For: Me
Project Goal
This project aimed to create a conversational chatbot that answers questions about me (Paco) by leveraging a Retrieval-Augmented Generation (RAG) system. The goal was to provide accurate and context-aware responses by pulling information from a knowledge base (or ‘corpus’) of documents. This allows the chatbot to respond to a variety of queries dynamically.
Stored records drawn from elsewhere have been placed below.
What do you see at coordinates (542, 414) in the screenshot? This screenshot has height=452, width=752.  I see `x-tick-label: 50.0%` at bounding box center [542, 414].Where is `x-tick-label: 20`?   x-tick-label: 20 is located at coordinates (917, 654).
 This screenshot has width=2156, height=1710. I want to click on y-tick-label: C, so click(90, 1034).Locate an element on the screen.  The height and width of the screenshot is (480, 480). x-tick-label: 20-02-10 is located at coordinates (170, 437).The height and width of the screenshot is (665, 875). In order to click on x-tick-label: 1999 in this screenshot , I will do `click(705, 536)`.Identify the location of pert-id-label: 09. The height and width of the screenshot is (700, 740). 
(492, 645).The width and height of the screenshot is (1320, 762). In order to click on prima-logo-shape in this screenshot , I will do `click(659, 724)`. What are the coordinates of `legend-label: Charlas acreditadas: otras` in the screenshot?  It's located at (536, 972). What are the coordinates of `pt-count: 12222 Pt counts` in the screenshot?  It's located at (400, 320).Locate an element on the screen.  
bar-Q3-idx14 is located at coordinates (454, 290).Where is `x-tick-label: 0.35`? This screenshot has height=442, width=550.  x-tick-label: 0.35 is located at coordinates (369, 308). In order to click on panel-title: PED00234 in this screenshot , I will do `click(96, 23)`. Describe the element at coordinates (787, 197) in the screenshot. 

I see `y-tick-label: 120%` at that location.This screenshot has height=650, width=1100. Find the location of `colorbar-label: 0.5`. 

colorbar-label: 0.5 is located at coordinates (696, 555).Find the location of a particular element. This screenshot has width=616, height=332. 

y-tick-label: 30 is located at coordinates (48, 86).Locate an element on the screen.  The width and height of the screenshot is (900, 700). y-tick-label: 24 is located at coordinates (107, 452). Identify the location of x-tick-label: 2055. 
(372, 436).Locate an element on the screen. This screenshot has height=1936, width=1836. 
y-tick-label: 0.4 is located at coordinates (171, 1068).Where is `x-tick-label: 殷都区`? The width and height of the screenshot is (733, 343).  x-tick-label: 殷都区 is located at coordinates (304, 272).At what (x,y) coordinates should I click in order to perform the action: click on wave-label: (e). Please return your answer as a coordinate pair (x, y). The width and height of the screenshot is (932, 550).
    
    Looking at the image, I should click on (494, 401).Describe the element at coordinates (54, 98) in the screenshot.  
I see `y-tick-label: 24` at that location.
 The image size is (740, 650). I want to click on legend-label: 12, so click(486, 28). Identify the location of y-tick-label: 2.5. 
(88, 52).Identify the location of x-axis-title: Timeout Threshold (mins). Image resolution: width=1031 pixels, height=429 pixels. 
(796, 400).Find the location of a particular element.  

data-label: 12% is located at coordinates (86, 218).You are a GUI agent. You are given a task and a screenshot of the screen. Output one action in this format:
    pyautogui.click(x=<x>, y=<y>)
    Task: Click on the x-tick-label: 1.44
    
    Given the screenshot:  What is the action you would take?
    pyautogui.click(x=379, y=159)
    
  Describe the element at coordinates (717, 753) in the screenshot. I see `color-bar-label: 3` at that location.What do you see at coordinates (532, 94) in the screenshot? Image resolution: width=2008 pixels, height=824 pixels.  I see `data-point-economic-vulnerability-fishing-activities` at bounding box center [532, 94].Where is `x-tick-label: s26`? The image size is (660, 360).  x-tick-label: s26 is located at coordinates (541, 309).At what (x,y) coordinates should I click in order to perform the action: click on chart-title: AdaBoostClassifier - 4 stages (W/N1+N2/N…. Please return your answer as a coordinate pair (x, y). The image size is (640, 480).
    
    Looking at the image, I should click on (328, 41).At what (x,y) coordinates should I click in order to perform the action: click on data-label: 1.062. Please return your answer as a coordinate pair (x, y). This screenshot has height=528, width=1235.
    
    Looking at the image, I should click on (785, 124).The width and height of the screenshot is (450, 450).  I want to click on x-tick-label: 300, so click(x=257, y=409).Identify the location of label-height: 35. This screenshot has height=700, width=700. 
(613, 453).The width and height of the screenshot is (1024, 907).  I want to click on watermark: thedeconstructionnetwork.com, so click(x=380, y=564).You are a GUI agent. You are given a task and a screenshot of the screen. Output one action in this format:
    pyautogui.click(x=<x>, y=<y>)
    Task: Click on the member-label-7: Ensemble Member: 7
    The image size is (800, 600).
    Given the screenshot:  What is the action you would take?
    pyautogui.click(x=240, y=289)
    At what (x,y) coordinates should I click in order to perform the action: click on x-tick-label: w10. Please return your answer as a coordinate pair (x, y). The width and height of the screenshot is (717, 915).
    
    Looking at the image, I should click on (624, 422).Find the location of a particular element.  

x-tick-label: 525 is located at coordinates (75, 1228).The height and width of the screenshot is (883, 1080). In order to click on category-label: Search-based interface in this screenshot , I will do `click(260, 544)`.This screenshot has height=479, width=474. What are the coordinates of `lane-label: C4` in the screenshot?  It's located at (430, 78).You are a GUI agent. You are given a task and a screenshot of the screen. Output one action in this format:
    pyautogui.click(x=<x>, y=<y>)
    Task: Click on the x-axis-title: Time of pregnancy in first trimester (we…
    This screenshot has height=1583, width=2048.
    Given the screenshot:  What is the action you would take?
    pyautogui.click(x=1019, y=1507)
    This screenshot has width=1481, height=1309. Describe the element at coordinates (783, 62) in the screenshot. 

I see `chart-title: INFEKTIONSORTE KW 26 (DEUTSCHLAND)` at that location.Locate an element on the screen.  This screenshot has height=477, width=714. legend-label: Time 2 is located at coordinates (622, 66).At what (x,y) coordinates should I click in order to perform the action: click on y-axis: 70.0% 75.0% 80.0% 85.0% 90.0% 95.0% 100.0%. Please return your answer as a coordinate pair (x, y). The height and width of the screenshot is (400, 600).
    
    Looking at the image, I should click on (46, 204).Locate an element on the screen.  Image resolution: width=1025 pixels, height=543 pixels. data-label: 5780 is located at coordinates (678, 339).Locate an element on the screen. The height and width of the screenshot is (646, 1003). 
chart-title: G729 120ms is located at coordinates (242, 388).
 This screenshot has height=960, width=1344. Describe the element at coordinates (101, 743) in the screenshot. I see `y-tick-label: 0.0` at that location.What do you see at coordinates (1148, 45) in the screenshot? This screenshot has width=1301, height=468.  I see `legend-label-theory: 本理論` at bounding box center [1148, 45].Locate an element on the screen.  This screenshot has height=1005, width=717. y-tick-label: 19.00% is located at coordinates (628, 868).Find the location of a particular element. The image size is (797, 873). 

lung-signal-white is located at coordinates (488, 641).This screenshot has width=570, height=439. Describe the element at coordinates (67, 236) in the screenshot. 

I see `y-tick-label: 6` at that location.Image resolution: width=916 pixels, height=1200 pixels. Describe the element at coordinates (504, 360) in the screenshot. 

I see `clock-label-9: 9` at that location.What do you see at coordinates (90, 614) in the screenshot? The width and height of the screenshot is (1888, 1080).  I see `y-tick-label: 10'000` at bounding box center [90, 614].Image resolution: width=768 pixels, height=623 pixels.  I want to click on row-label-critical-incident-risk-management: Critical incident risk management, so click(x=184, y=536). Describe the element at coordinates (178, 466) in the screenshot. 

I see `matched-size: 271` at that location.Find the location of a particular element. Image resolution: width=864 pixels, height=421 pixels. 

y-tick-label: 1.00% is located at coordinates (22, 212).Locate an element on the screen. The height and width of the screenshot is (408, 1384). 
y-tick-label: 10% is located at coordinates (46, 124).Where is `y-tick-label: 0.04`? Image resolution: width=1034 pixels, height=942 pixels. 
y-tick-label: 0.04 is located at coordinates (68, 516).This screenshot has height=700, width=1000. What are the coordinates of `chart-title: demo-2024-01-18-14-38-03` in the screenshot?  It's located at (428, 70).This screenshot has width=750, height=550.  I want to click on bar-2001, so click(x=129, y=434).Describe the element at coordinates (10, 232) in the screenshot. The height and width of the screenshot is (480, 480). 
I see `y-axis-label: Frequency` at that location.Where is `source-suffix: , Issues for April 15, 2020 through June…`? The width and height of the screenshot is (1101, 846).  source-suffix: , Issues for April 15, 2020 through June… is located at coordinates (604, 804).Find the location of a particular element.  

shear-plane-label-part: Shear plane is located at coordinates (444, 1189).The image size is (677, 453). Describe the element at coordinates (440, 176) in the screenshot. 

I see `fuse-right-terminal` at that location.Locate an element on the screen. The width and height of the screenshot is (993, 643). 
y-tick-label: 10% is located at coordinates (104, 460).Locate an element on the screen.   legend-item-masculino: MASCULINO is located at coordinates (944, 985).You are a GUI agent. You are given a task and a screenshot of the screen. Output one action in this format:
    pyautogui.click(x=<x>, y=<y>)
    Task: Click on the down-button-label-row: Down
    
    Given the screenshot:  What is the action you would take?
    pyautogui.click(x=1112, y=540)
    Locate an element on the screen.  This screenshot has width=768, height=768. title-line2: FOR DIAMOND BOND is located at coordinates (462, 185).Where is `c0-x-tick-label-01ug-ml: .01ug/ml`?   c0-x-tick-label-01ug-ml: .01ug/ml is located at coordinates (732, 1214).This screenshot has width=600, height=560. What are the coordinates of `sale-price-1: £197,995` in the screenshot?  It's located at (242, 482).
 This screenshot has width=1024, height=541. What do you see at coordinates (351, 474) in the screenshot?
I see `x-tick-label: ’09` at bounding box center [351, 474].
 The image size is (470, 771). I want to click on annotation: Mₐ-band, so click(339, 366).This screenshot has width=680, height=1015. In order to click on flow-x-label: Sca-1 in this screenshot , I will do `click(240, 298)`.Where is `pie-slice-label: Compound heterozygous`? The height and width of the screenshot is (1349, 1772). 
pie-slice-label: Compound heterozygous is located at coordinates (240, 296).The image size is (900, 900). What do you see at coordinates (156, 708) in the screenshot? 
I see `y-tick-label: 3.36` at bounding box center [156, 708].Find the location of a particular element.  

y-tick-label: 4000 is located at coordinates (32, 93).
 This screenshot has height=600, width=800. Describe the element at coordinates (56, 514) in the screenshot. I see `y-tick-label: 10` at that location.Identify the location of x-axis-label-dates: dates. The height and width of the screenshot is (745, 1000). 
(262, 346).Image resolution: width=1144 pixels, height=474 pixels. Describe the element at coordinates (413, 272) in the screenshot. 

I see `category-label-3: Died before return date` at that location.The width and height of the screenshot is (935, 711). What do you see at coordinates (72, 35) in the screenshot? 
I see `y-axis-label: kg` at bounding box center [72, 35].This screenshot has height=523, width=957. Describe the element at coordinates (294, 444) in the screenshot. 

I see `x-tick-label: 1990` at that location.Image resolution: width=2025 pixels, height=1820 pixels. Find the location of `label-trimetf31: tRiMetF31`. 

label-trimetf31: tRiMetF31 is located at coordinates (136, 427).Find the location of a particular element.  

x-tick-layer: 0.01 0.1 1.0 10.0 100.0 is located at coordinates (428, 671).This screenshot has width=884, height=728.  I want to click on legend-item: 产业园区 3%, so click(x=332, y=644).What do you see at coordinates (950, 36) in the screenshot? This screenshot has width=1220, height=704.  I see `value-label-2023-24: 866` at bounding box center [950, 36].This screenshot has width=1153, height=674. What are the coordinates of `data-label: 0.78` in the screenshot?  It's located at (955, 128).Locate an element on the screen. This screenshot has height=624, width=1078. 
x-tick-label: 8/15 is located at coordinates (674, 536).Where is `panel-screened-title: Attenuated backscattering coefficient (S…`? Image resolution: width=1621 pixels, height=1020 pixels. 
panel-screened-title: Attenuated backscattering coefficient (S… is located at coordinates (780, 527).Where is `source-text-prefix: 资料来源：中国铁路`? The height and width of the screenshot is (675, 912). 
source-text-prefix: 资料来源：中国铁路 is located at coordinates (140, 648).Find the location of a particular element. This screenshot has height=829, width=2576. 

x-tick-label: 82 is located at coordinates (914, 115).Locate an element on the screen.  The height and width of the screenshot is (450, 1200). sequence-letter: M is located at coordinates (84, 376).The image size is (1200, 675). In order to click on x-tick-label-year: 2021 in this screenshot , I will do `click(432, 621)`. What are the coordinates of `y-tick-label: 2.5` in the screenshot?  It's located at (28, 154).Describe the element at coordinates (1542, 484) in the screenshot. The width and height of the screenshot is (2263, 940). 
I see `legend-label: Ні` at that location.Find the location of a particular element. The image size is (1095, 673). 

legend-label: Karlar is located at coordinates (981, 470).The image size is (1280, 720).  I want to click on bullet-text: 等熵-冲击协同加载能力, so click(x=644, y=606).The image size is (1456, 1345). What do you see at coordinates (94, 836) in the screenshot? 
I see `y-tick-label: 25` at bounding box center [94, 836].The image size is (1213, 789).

You can test it right now on my homepage!
How it was built
The application uses Flask to create a REST API. When a user sends a question to the /chat
endpoint, the app first decides whether to use the ‘auto’ mode (searching all available knowledge sources) or a ‘manual’ mode (where the user pre-selects specific knowledge sources). The core of the system involves using Vertex AI’s RAG capabilities. It retrieves relevant document chunks from the selected knowledge sources, combines them to provide a rich context, and then uses a generative model (like Gemini) to formulate a response. The retrieved context is prepended to the user’s question in the final prompt, ensuring the model is well-informed. The Flask app is containerized using Docker, and is set up to run on a server environment using Gunicorn.
Technologies used
- Flask: For creating the REST API.
- Flask-CORS: To handle Cross-Origin Resource Sharing, allowing for web client communication.
- Python-dotenv: For loading environment variables.
- Vertex AI (Google Cloud): For RAG functionality and generative models.
- Gunicorn: For running the Flask app in a production environment.
- Docker: For containerizing the application.
- Google Cloud Logging: For logging application events.